Fighting for recovery
Lisa O’Brien, a 42-year-old financial analyst who has been sick with COVID-19 symptoms for more than 135 days, suspected she had blood clots after reading her friend Hanna’s story in an online support group. O’Brien’s concerns were initially dismissed by a doctor who advised that she take anti-anxiety medication and seek teletherapy.
But one week later, she went to the ER and insisted on a blood test recommended by Hanna. In a series of two appointments, doctors found two blood clots and prescribed blood thinners. “Shockingly, there were four of us that found blood clots in our lungs that same week,” O’Brien said in an email.
O’Brien recently connected with Mount Sinai’s precision recovery program, which monitors symptoms of long-term COVID-19 patients. She checks in with a clinician once a week. She wants other long-haulers to know that even if they test negative for the virus (as she did), they should still advocate for themselves and seek treatment. After all, early research suggests that diagnostic tests for SARS-CoV-2 may result in false negatives up to 30% of the time, especially if it’s been more than a week since your symptoms first appeared.
In New York City, Mount Sinai has also opened the Center for Post-COVID Care, the first of its kind, which launched on May 13th. So far, 250 to 300 patients have been admitted.
Zijian Chen, M.D., the medical director of the center at Mt. Sinai, says his team aims to tailor personalized treatment plans for long-term COVID-19 patients while studying their symptoms in the hopes of understanding what’s causing them and improving treatment regimens. Since mounting evidence suggests COVID-19 has multiple systemic complications, the team includes specialists in primary care, pulmonary medicine, cardiology, infectious disease, nephrology, physiatry, physical and occupational therapy, radiology, neuropsychiatry, behavioral health, social work, and pharmacy.

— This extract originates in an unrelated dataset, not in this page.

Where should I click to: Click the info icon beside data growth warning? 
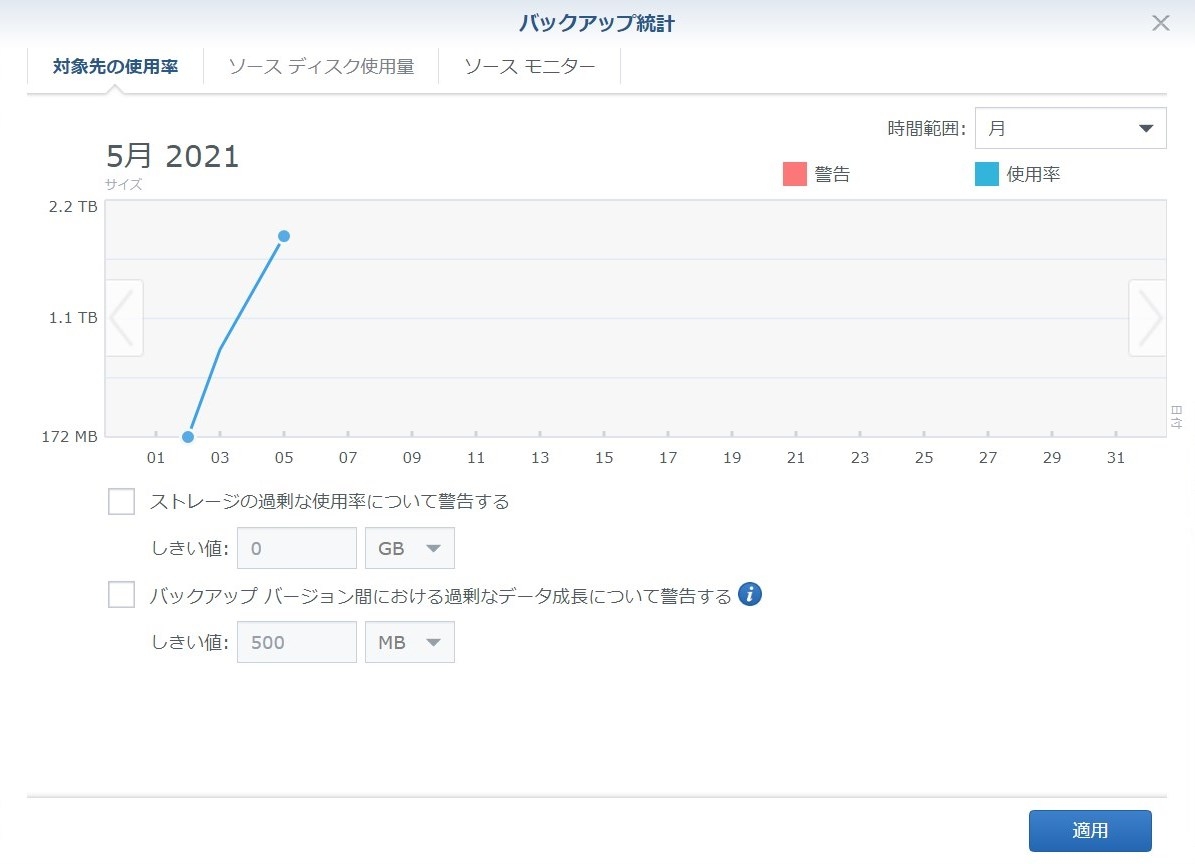pos(750,595)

While there’s still so much to learn about COVID-19, one thing that stands out to Dr. Chen is that beyond cardiac and pulmonary issues, many patients have neurological symptoms that can be debilitating, like Bishof’s extreme fatigue and trouble concentrating.
Finding a path forward
Today, Bishof continues to experience chronic symptoms. “These waves are not only physically draining but mentally draining because you dare let yourself get a little bit positive and happy that you’re improving, but then you get hit back down,” she says.

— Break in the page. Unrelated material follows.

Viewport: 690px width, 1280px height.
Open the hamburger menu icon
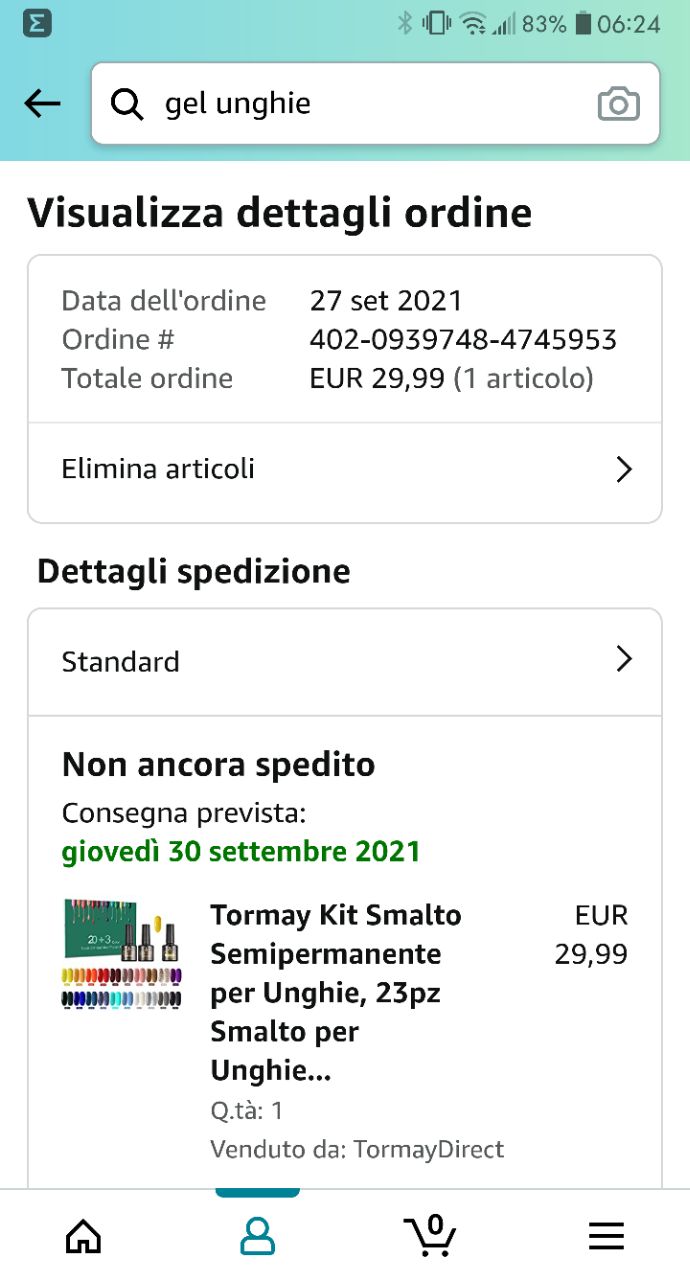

Once on the frontlines as a paramedic and firefighter, Bishof fears her struggle with COVID-19 is “likely career-ending.” Unable to work, she tracks her symptoms closely to share them with her doctors and practices breathing exercises in the hopes of strengthening her lungs.
For her part, Bishof hopes to see long-term COVID-19 treatment centers open in every state in multiple locations. “COVID-19 is not going anywhere, and there are tens of thousands if not hundreds of thousands of long-haulers like me. What’s going to happen to us? What’s going to happen to the people who come after us?”
If you’re experiencing long-term symptoms in the wake of a novel coronavirus infection, Dr. Chen suggests that you keep a diary of your symptoms to share with your doctor and reach out for help from a post-COVID treatment center. Don’t discount the potential mental health effects of this disease, either.
“With COVID, there is an increased risk for mental health and psychiatric illness because this is a very traumatic event. We’re seeing patients who are having symptoms associated with PTSD, depression, and anxiety, and we want to be able to treat that, too,” he says.
Otherwise, it’s important to understand that “surviving” COVID-19 can become a long-term struggle, which is yet another reason to continue taking this pandemic seriously—even if you have a serious case of quarantine fatigue (and really, so many of us do).
In this spirit, keep wearing your mask, respect others’ space and health concerns, look out for your loved ones, try to have some compassion (even for complete strangers), and, of course, wash your hands frequently.